Since then, in a move parallel to a parent group in Louisiana, three parents sought to intervene in the lawsuit against Alabama. The state trial court has now granted their intervention. Their primary role seems to be to emphasize the benefits of the program, notwithstanding SPLC's charges of discrimination. It seems to me that this intervention is distinct from that in Louisiana, which I argued earlier this week was probably inappropriate. The Alabama intervention makes more sense because it is not the adjudication of a violation of prior desegregation order but a challenge to the constitutionality of Alabama's current law as it stands. Regardless, this case remains one to watch. Although not as politically hot, this Alabama case may prove more doctrinally important, as SPLC raises novel claims that, if sustained, may have ripple effects elsewhere.
Alexandra Muolo’s article, Not So Black and White: The Third Circuit Upholds Race-Conscious Redistricting in Doe ex rel. Doe v. Lower Merion School District, 58 Vill. L. Rev. 797 (2013), is now available on westlaw. Doe v. Lower Merion flew under the radar of most until the last minute. The case involved a school district with just two high schools and a minority population of around ten percent. The new student assignment plan split that minority community between the two high schools. Interestingly, the challenge to the race conscious redistricting came not from the white community but from the minority community.

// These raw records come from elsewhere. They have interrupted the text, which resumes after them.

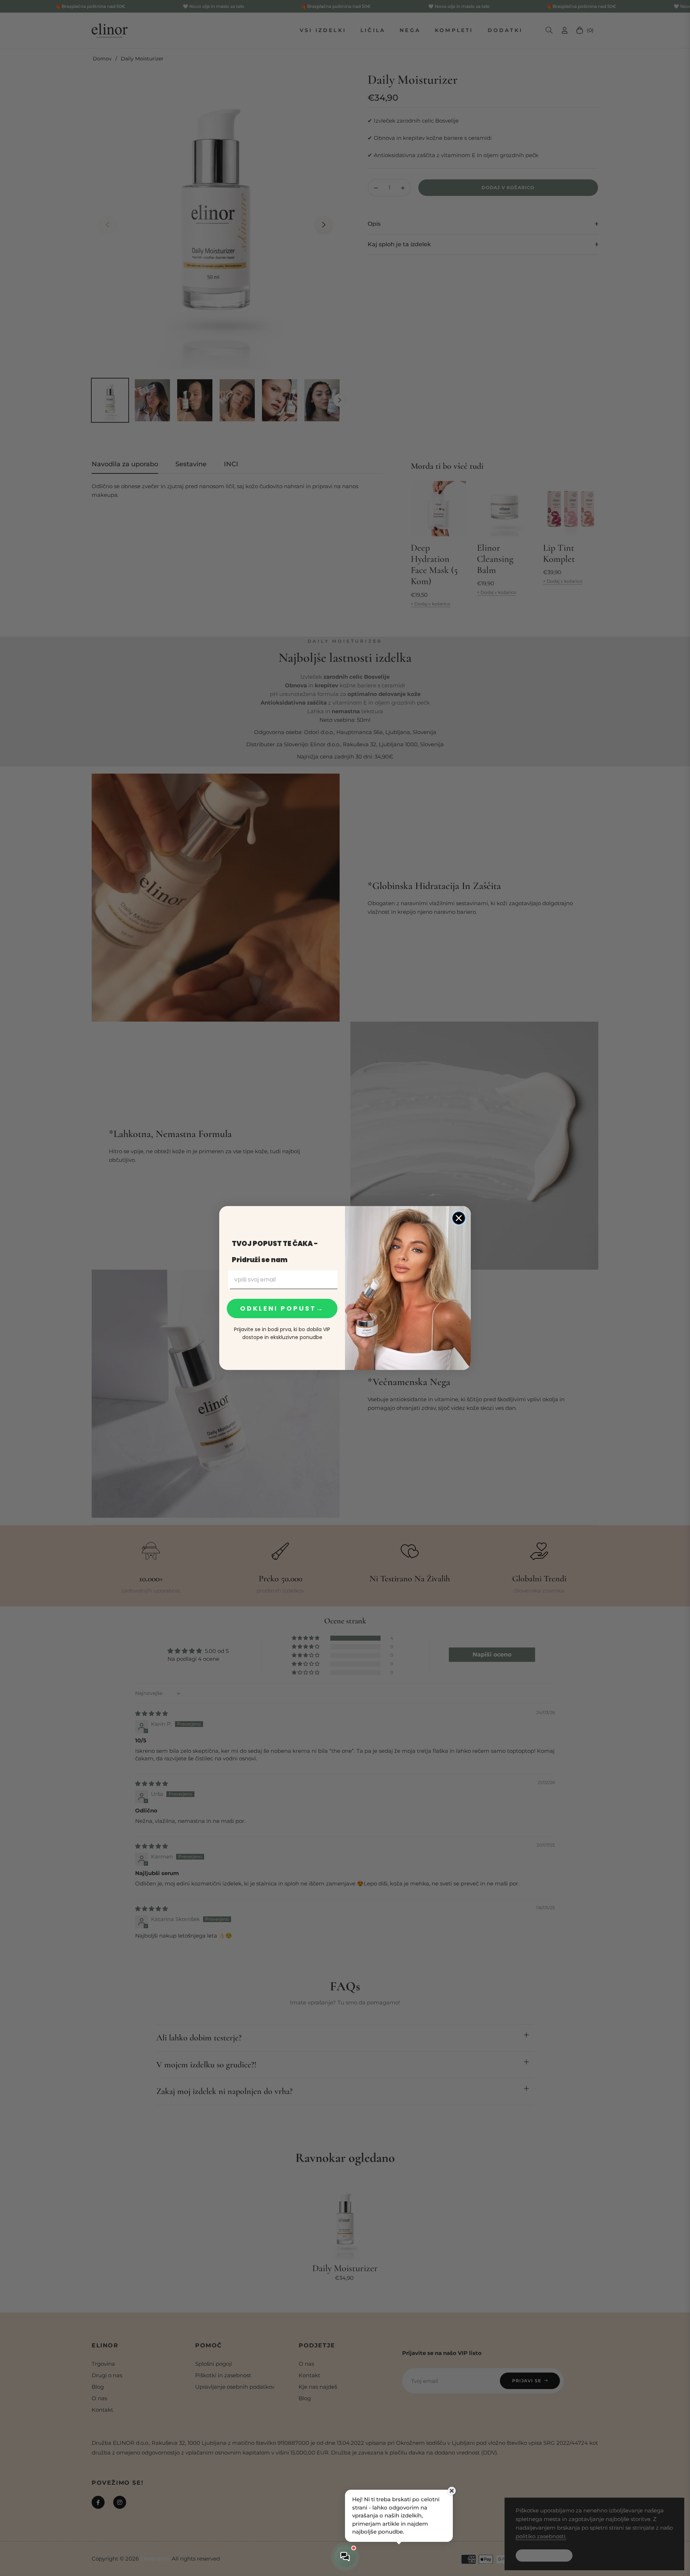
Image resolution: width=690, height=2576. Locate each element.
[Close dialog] (458, 1218)
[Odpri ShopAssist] (345, 2556)
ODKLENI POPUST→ (282, 1308)
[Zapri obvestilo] (452, 2491)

In an analytically complex and extremely important decision, the Third Circuit held that Justice Kennedy’s concurring opinion from Parents Involved in Community Schools v. Seattle was the controlling opinion and, thus, race conscious plans that do not rely on individual race classifications to assign students are not subject to strict scrutiny. Within a few days of the decision, the Departments of Justice and Education issued policy guidance reaching the same conclusions themselves. In short, Doe v. Lower Merion is the most important post-Parents Involved decision available.
Muolo’s article offers an in-depth examination of this case, pointing out those key aspects of the redistricting process that made it constitutional. Muolo concludes on a practical note:
When school districts are faced with Equal Protection challenges, the first step of the court will be to determine the appropriate level of scrutiny. While race-conscious integration policies only demand rational basis review, the policies still must be rationally related to a legitimate state interest. Though there are several approaches that school districts can take to avoid constitutional challenge, Doe provides a practical example. By explicitly listing race-neutral grounds for redistricting--the Non-Negotiables and community values--Lower Merion School District was able to implement a race-conscious policy that was rationally related to the legitimate purposes outlined by the Board of Directors. In the case of student redistricting policies, therefore, practitioners must advise school districts to document the legitimate, race-neutral interests for redistricting. As such, the developers of the redistricting plan may also consider racial impact, which will foster integration.